### Exercise instructions
Repeat the full listing, word for word.

START Raw data

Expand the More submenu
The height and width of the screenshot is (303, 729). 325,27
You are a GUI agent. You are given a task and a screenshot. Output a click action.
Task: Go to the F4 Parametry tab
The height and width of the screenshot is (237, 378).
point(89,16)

END Raw data

### Written answer
Expand the More submenu
The height and width of the screenshot is (303, 729). 325,27
You are a GUI agent. You are given a task and a screenshot. Output a click action.
Task: Go to the F4 Parametry tab
The height and width of the screenshot is (237, 378).
point(89,16)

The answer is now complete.